At Iron Bow’s annual National Sales Conference, Tiffani Bova, Global Growth and Innovation Evangelist at Salesforce, and bestselling author of Growth IQ: Get Smarter About the Choices That Will Make or Break Your Business, shared how customer success and growth is based on more than products and solutions alone. It’s based on people, processes, and technologies, and, ultimately, experience and outcomes.
“I have the pleasure of working with some of the most innovative companies in the world as they look to transform the way they engage with customers, grow their business and create amazing customer experiences,” said Bova. “I look to the future for disruptive trends while at the same time scanning the near horizon for the real world impact. My current conversations center around two objectives: customer success and growth.”
Outcomes remain vital to any customer success initiative and organizational growth. Why? Because jobs remain similar overtime. What changes are the solutions people use to get those jobs done. Think of your favorite coffee place. While the coffee is the ultimate job, establishments can differ based on the experience they provide, the quality of coffee, ability to pre-order, and use of an app so you can see the closest location or track rewards points.
The Digital Imperative and Connecting with Customers
The digital imperative has hit its moment of truth. The reality is there is no aspect of our life that is not digital. And because of this reality, organizations must sell based on asking the ever important question: What is it that our customers want?
“Customers will remember the experience they have with a brand much longer than the price they paid,” said Bova. “Would you go back to a restaurant if the food was amazing but the service was terrible? Probably not.”
She emphasized that it’s not enough to simply engage with customers. You have to connect with them. According to Salesforce’s State of Connected Customer Report, 88% of customers feel the experience a company provides is as important as its product or services, which is up from 80% in 2020. Furthermore, 66% of customers expect companies to understand their unique needs and expectations.
Ultimately, the new currency of sales is knowing the customer on an individual level, what they want, and how to add value in a way that’s real-time, personalized, predictive, and optimized.
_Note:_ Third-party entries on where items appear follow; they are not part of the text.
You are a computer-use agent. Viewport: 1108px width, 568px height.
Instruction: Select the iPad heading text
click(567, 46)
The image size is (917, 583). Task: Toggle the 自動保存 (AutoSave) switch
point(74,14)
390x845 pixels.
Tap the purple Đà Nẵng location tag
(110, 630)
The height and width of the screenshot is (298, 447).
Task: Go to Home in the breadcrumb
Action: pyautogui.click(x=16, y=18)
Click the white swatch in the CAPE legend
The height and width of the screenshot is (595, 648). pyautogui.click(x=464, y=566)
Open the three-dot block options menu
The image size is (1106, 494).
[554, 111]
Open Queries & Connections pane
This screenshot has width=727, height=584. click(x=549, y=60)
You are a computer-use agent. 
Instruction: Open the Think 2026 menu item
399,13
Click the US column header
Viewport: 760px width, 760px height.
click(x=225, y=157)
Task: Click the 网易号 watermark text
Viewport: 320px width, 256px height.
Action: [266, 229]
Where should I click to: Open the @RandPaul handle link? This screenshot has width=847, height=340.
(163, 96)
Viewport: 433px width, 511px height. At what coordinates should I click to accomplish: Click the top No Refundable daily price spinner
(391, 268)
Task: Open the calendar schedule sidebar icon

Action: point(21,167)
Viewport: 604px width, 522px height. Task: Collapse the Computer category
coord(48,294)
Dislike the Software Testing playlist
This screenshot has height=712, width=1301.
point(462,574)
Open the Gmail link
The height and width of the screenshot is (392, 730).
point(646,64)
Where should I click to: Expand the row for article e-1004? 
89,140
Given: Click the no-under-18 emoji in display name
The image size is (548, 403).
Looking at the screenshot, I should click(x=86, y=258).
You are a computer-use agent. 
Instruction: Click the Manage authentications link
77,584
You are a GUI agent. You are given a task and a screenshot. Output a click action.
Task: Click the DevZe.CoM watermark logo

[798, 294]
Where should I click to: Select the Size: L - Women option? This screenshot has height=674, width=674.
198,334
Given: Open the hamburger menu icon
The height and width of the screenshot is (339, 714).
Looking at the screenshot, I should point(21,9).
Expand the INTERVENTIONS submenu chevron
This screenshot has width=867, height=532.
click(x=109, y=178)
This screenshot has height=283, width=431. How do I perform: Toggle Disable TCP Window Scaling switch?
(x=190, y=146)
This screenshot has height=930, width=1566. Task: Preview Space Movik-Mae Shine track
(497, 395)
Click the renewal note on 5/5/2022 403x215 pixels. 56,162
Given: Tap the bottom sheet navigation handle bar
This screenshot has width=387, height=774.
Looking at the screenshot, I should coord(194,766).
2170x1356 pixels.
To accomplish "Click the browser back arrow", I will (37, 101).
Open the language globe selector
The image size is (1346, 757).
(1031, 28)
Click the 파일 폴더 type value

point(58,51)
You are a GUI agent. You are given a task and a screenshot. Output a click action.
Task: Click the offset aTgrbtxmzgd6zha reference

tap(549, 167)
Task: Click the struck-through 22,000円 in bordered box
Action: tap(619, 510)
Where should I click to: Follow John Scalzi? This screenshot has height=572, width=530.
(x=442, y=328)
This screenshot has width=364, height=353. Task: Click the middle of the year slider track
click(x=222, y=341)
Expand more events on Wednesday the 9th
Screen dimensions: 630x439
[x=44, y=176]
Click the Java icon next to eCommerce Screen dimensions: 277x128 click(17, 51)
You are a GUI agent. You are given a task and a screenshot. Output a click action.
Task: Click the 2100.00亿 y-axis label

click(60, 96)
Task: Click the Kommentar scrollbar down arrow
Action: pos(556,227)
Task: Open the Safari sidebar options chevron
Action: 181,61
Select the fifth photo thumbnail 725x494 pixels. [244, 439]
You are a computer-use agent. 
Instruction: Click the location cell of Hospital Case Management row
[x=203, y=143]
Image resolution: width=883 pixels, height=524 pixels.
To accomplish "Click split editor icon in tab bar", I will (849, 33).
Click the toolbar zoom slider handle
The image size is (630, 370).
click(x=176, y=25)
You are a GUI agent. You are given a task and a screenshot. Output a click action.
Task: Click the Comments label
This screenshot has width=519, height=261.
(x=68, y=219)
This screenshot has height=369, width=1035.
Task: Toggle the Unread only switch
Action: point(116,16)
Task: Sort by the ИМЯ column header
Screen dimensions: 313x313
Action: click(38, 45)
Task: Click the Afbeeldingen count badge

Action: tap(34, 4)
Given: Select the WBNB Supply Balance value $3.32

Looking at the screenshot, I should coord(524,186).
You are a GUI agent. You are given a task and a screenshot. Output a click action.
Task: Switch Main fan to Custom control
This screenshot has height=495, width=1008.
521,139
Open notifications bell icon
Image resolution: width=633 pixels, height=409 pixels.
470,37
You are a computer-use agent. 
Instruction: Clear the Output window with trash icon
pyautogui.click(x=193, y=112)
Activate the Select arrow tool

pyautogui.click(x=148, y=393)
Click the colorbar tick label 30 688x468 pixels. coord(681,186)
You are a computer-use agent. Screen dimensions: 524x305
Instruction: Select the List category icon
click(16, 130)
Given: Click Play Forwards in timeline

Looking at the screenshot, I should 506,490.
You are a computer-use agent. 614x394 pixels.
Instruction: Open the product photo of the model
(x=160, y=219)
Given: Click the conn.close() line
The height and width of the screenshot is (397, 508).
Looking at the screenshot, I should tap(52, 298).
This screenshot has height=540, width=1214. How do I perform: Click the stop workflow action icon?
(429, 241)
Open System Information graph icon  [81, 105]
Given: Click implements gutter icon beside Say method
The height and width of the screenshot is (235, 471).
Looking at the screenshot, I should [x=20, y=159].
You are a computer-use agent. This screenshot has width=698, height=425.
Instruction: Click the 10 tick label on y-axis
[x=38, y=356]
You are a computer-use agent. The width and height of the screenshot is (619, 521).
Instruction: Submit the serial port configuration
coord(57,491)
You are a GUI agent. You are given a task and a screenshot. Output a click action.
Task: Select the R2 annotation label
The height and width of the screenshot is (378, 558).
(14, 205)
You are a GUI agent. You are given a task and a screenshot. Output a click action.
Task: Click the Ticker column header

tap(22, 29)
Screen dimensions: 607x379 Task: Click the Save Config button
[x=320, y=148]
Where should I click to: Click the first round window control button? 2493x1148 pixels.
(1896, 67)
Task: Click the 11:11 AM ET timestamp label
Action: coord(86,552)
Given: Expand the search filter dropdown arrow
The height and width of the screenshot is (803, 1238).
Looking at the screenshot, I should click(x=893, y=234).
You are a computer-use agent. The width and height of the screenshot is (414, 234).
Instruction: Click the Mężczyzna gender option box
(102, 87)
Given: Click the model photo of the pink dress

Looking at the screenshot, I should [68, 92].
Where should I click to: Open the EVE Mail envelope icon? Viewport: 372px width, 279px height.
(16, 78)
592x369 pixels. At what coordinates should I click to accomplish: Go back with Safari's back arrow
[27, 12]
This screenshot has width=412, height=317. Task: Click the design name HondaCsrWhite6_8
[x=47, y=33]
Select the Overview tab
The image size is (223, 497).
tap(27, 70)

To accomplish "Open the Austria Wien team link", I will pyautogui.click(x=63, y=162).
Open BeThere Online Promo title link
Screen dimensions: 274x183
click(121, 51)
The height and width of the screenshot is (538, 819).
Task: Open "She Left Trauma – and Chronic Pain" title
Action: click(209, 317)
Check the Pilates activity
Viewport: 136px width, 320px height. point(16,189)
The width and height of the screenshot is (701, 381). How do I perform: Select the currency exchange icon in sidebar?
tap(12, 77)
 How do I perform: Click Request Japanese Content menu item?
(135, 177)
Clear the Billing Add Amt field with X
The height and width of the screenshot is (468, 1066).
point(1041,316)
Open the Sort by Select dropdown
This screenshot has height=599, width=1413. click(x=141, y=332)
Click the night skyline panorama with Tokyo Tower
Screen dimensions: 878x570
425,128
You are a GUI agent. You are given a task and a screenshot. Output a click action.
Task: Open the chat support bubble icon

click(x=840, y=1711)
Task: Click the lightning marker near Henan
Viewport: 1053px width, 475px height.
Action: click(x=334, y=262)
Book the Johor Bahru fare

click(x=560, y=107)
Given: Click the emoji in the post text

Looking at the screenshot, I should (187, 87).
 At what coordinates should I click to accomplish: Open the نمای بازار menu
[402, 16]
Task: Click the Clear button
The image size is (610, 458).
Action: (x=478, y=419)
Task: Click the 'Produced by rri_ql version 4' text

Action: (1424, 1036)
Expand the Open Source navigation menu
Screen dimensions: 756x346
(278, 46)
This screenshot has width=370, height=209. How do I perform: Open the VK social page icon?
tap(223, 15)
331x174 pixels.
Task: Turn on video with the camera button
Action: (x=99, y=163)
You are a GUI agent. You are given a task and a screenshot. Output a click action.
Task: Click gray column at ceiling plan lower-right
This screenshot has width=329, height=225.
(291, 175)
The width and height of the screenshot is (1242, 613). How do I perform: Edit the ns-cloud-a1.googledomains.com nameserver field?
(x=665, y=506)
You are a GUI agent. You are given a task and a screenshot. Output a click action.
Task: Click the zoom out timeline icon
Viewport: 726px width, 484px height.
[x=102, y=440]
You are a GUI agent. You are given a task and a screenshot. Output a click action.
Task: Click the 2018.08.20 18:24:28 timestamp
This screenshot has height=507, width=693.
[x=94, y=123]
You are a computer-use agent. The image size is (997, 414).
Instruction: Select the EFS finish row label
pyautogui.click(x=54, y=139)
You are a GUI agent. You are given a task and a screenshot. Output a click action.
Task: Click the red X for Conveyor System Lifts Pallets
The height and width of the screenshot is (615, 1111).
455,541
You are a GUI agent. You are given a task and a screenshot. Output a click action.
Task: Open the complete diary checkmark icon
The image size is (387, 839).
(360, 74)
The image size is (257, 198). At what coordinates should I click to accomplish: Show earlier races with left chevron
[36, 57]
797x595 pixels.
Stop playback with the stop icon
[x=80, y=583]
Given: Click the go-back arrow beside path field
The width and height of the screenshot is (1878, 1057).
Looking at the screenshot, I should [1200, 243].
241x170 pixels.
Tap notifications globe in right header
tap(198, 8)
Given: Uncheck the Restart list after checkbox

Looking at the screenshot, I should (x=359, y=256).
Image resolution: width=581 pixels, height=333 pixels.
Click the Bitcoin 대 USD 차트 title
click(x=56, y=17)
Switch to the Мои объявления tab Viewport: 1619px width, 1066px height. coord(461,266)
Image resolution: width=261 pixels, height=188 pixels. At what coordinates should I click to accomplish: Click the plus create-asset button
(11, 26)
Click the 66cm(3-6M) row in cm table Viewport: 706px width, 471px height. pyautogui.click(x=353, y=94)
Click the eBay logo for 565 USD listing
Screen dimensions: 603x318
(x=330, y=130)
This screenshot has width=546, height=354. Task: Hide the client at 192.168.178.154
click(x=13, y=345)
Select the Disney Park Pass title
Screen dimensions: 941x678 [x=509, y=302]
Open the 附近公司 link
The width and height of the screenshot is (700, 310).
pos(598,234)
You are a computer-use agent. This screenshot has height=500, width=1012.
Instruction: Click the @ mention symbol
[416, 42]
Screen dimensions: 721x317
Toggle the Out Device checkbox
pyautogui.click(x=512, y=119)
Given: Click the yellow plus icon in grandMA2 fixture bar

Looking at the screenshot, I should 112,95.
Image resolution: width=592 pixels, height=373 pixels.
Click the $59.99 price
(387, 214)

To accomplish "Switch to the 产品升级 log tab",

How can organizations start delivering such enhanced customer experiences? Bova shared four priorities:
- Understanding the buyer's journey
- Relying on technology to bridge the gap between various teams, such as sales and marketing
- Prioritizing metrics that align to customers
- Using data to transform the relationship
Understanding the digital imperative and acting upon it to better connect with customers is vital but cannot be achieved if organizations aren’t ready to embrace their own internal change and reimagine their sales processes.
“Why is it that with over 9,000 marketing technology products we still make our customers go through a complex customer journey?” Bova asked. “Sellers report that 20% of stalled and lost deals are the result of internal complexity while 77% of buyers agree that purchasing has become very complex and difficult.”
The key to breaking this cycle and reimagining sales is to understand how to match the buyer process with the actual business. How? By embracing the new power couple of humans and technology. “Ultimately, it’s a triangle of sales, marketing, and technology that make the holy grail of customer success,” said Bova.
Technology cannot replace the human touch but what it can do is automate redundant tasks, freeing up sales teams to focus on strategizing and actually selling. In fact, Bova shared that high performing sales organizations are more likely to automate repetitive tasks:
- 51% are more likely to automate sales-data and customer notes logging
- 113% are more likely to automate lead/opportunity prioritization
- 132% are more likely to automate account action determination than under-performers
“At the end of the day, top performing organizations are moving to insight selling because insight sellers create value for their customers,” said Bova.
3 Tips to Prepare for the Future of Growth
Any company or organization must be willing to disrupt itself before responding to a surrounding disrupted market. Bova concluded with three tips to help companies prepare for the future of growth.
Align the entire team around the customer experience.
Customers might not know what they want but they know the job to be done. Just like the evolution of cars, the job to be done was always getting from point a to b. The job never changed, only the solution. Prioritize the job to be done rather than the latest technology or solution endpoint when working to understand the customer.
Optimize selling processes.
Automate redundant tasks like data entry and allow sales teams to focus on what they’re supposed to do: sell. Leverage digital first distributed selling. And always look to the future. “What is it that you’re doing now that will be relevant three, five, or even 10 years from now?” asked Bova. “Create a pop-up of innovation that is constantly failing and iterating. As things work, apply them to the relevant parts of the business.”
Supercharge growth with personal development.
"We have to get comfortable with being uncomfortable, even with new expectations from leaders," said Bova. Always try to approach things with a beginner's mind." She also shared five sales skills that every rep should master including: empathy, data fluency, customer research, virtual presence, and relationship building.